I presume, then, that this would work:

   boost::optional<char_type>
   filter(char_type ch);

> interpretation of the return value, needs to be augmented to indicate how many
> characters of the input sequence or the output sequence were consumed. It's

Easily solved.

> somtimes necessary, e.g., to achieve a good compression ratio, to allow
> symmetric filters to output fewer characters than possible. In that case, one
                       ^^^^^^^^^^^^^^^^^^^^^^^^^^^^^^^^^^^^^
I'd like to see that!

> needs a boolean parameter to instruct the filter to flush it's buffers.

I don't quite understand your point, but that's immaterial. It
sounds like something like this would work:

   std::pair<streamsize, streamsize>
   filter(char const * input, streamsize n,
      char const * output);

Provided those interfaces are close, wouldn't this make writing
symmetric filters easier?

> As an example of the difficulty of writing symmetric filters, look at
> http://tinyurl.com/6bu23. It took my two hours to get the
> toupper_symmetric_filter to work properly. (Note that I added the internal
> buffer just to simulate a realistic use case.)

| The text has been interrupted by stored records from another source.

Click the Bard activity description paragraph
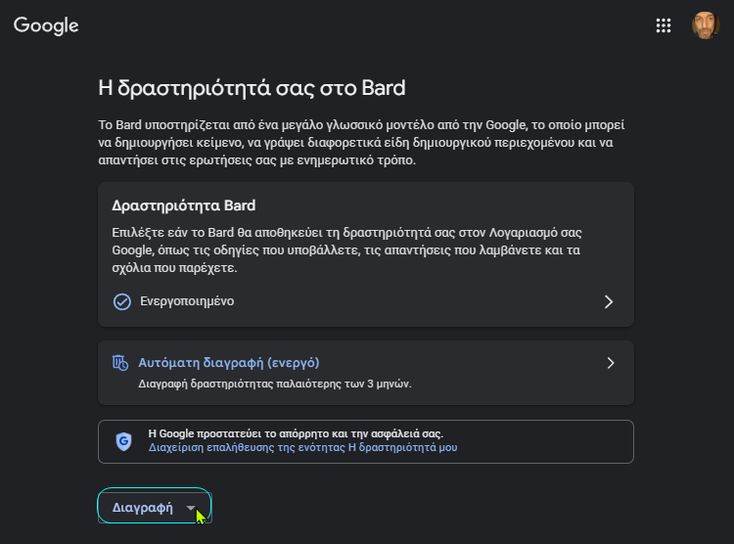734x544 pixels. 346,250
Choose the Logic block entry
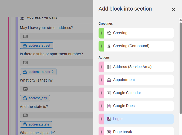 point(139,119)
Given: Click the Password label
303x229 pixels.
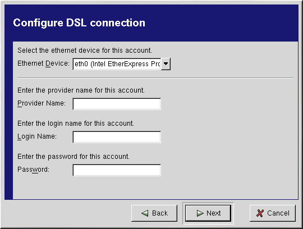Looking at the screenshot, I should [x=33, y=170].
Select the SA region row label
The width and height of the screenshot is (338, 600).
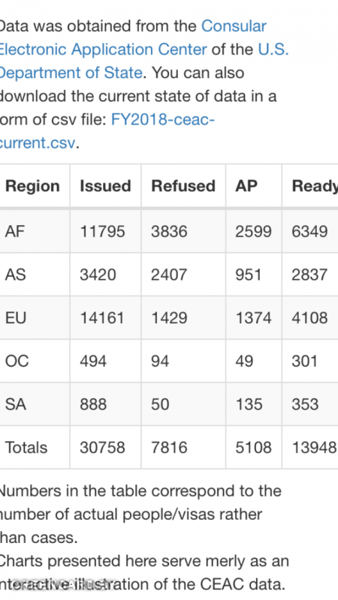16,404
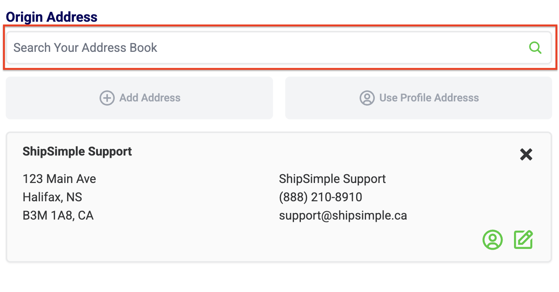Click the green search magnifier icon
The width and height of the screenshot is (559, 292).
(535, 48)
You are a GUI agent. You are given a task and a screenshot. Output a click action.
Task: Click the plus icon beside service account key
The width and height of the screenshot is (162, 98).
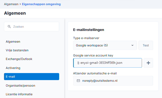148,63
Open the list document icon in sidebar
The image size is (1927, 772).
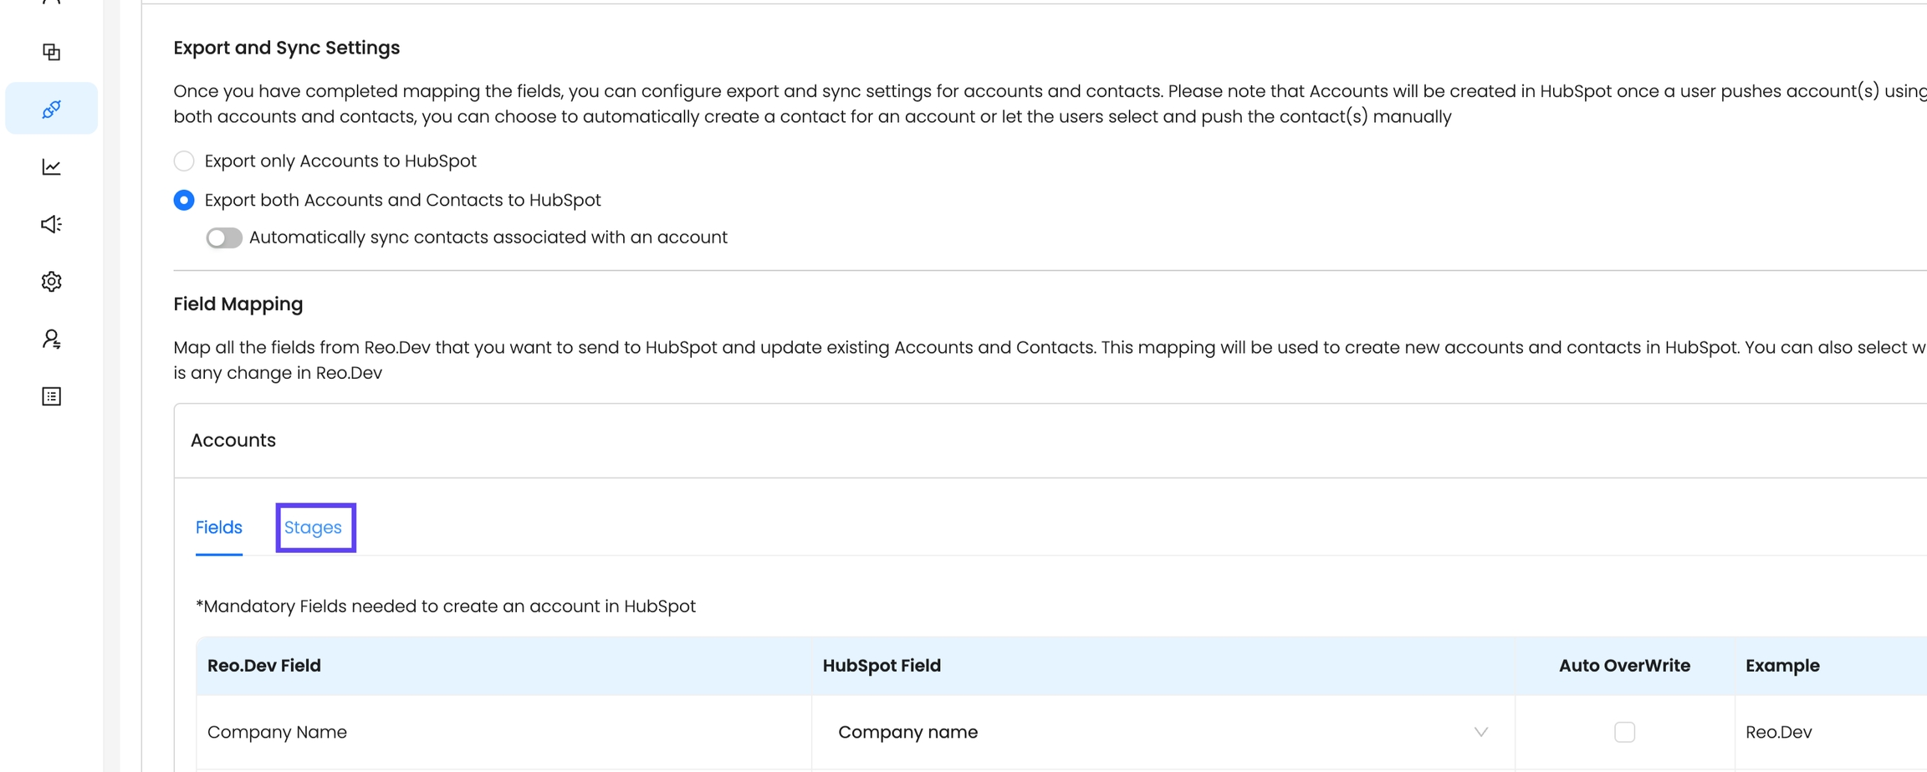point(51,396)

It looks like the difficulty stemmed from having to keep track of
whether there are more characters available on the input and
whether writing to the output was still possible. Isn't this an
indictment of the current approach?

What I'm suggesting is that your library take care of reading and
writing data, and let the filters only be concerned with
providing the conversion of the input to some output. (I don't
know the internals of your library, and I'm probably missing
something key, but it seems as if some simplification should be
possible.)

> > > There are several choices for this type of passage:
> > >
> > > 1. Use the passive voice everywhere.
> > > 2. Use 'we' -- this sounds natural to me because it's used in mathematical
> > > papers.
> > > 3. Use 'you'
> > > 4. Use 'the user'
> > >
> > > Which should one prefer? Settling on one of the above and using it
> consistently
> > > should resolve many of your (snipped) suggestions/objections below.
> >
> > I use we in comments (design notes, and such), and you in
> > tutorial type text. After all, I'm teach "you," the reader in
                                        ^^^^^
teaching
> > such text. I think you should write the docs as if you are
> > writing to a single reader. That makes it easiest to get things
> > consistent.
>
> What about in the ordinary case (not comments, not tutorials)?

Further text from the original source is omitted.